Un momento propizio per la pace
Per Carlassare, nominato vescovo di Rumbek l’8 marzo del 2021, vittima di un attentato il 25 aprile dello stesso anno e che, in previsione dell’arrivo del Papa, aveva organizzato un pellegrinaggio a piedi dalla sua diocesi nella capitale Juba assieme ad un centinaio di giovani, questo momento potrebbe essere propizio. “Le istituzioni – spiega – sono molto favorevoli alla pace, c’è la volontà, tuttavia le ferite restano aperte, il percorso è molto complesso, gli sfollati e rifugiati non sono ancora rientrati nei loro territori, molti dei quali ancora oggi sono poco sicuri, per la presenza di tribù nemiche, per l’impossibilità di reintegrarsi, ma anche per la presenza di tante armi e milizie”. Ad oggi, in Sud Sudan, occorre quella che il vescovo definisce una pace dal basso, quella portata avanti dalla popolazione, e che le istituzioni delle varie province non sono stati in grado di attuare. “C’è bisogno di fermarsi e di dare fiducia – aggiunge – lasciando da parte la violenza degli anni precedenti, anche se non è facile voltare pagina”.

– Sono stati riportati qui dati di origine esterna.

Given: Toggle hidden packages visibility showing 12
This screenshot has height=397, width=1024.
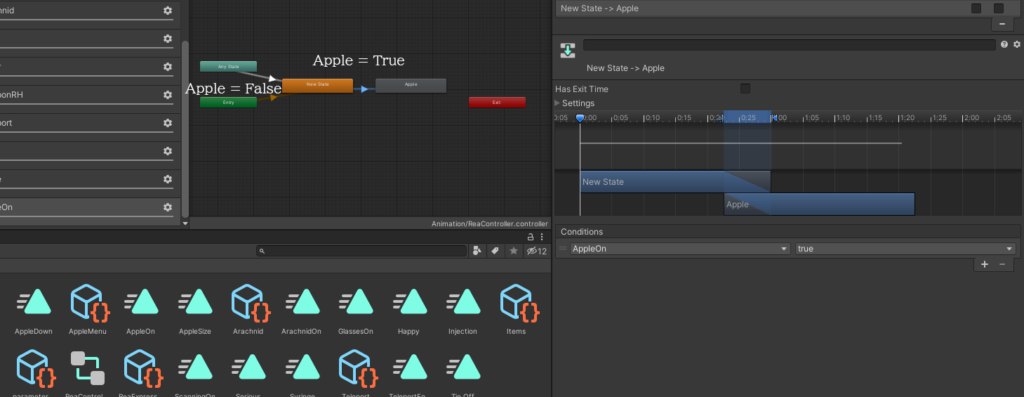Looking at the screenshot, I should click(536, 251).
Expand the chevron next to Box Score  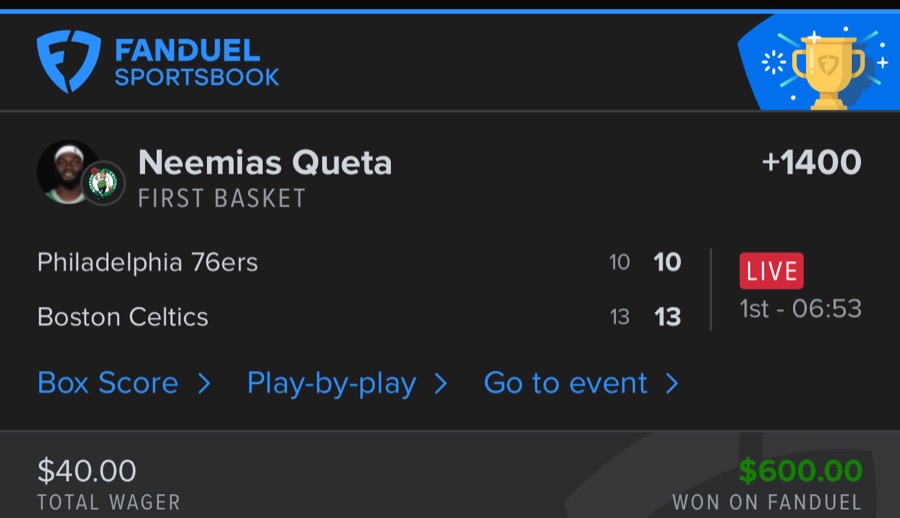pos(204,383)
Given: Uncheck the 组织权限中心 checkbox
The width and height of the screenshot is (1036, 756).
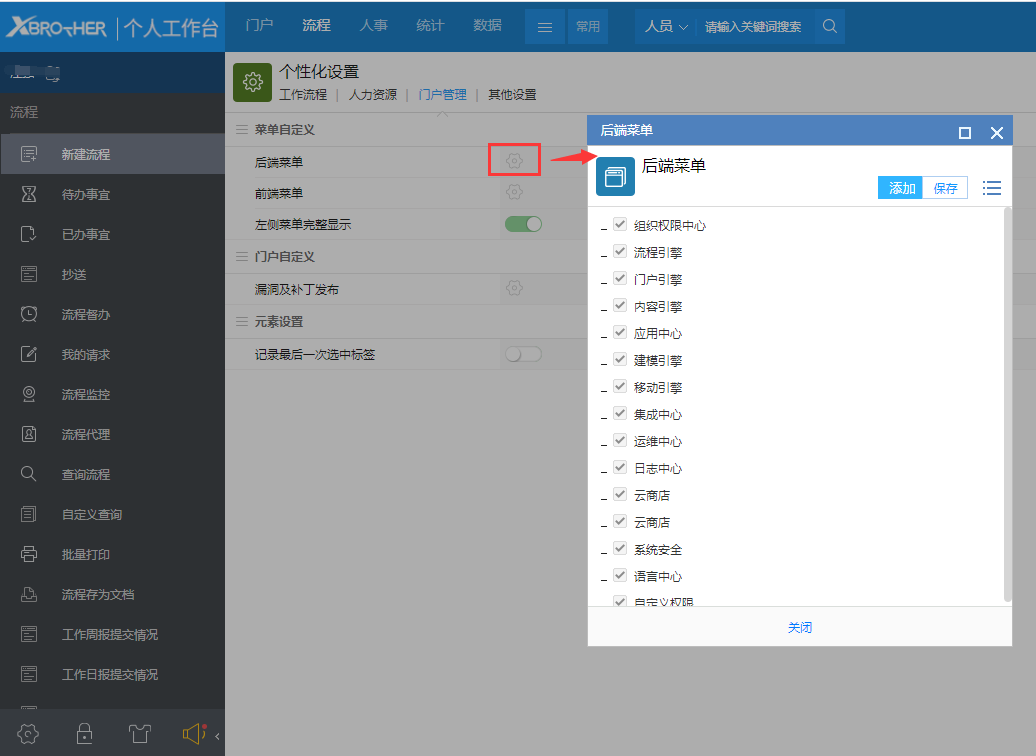Looking at the screenshot, I should tap(620, 225).
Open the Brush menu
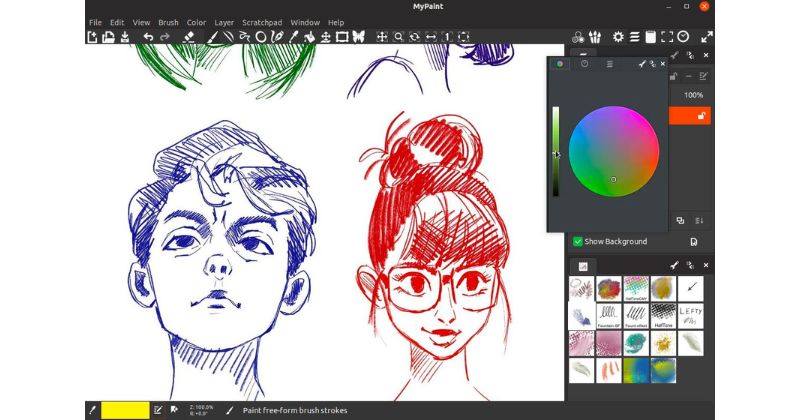 (168, 22)
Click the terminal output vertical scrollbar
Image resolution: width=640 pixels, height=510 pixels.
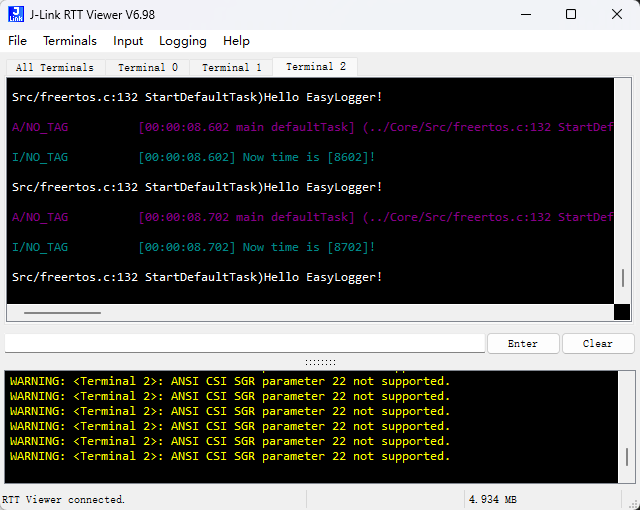pyautogui.click(x=622, y=280)
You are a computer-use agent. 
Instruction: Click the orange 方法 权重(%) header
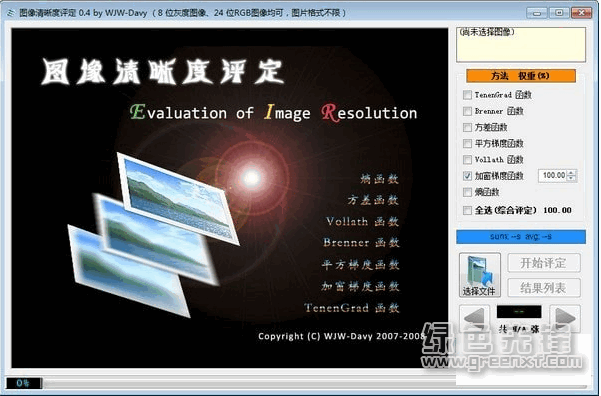pos(521,76)
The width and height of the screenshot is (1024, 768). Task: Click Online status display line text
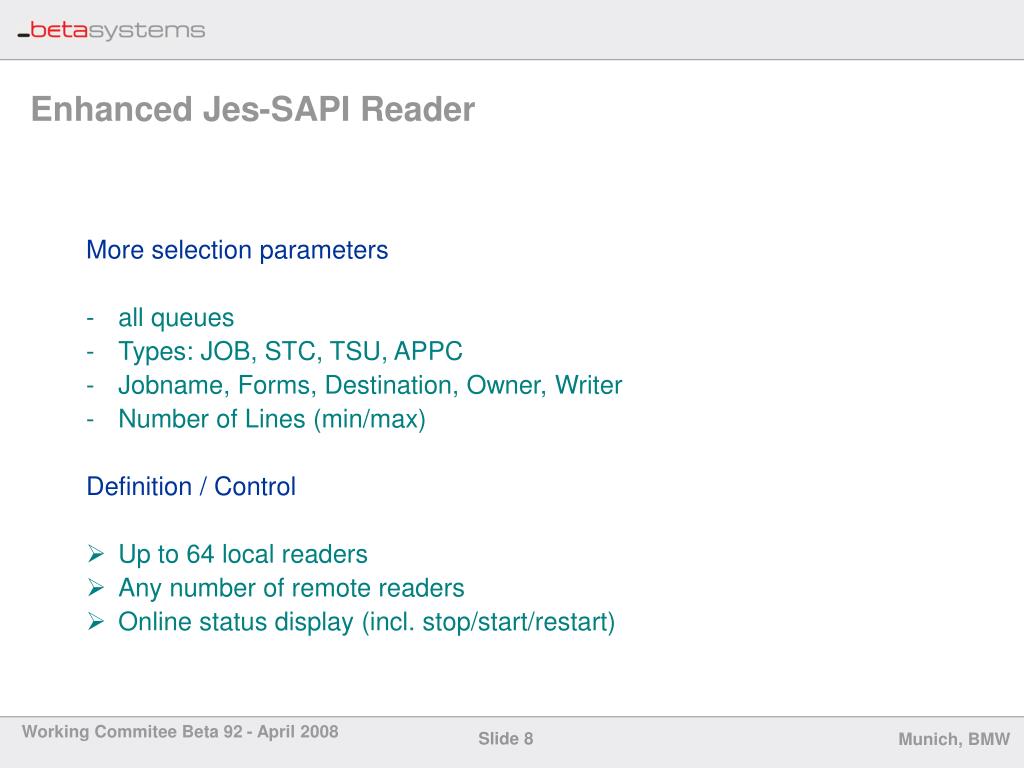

Il ruolo della Chiesa e delle ong
Fondamentale è il ruolo della Chiesa, che “ha il dono di essere presente fra tutte le comunità del Paese e che “in ogni luogo porta un messaggio unico che è quello del Vangelo e che fa sentire la popolazione che non è più tanto divisa fra queste appartenenza etniche che diventano un po’ una maledizione per il Paese, ma che si sentono di far parte di un cammino comune dell’umanità, un’umanità finalmente riconciliata che solo può dare futuro al Paese e quindi con la predicazione, le celebrazioni, ma anche attraverso l’educazione”. Educazione che in Sudan è priorità della Chiesa e che lentamente sta cambiando la speranza di queste persone. In Sud Sudan un altro compito vitale è affidato alle organizzazioni non governative, tra queste Medici con l’Africa Cuamm, nel cui ospedale, unico di riferimento in tutto lo Stato dei Laghi, fu trasportato Carlassare dopo il ferimento. “La gente ha grande fiducia nella Chiesa – continua il presule – così come nelle organizzazioni non governative che offrono un servizio importante che non viene fatto dalle istituzioni. Le persone devono imparare a fare la loro parte, devono trovare la forza per il cambiamento anche guardando all’impegno che ci mette la comunità internazionale proprio attraverso le ong”.
Il richiamo di Francesco
La Chiesa si fa dunque anello di congiunzione per questo impegno che è di tutti e che deve diventare comunione. “Certamente – conclude il vescovo – il Sud Sudan è felice della visita di Parolin, aspetta ancora Papa Francesco e l’arrivo del segretario di Stato sarà un passo in più e un richiamo al bisogno di camminare seriamente, perché il Papa, arrivando, possa trovare un popolo in attesa non seduto, bensì un popolo in attesa in piedi. È il popolo che attende il Papa e che sarà in qualche modo convertito dall’annuncio che solamente Francesco può fare: un richiamo all’unità alla fraternità e al Vangelo”.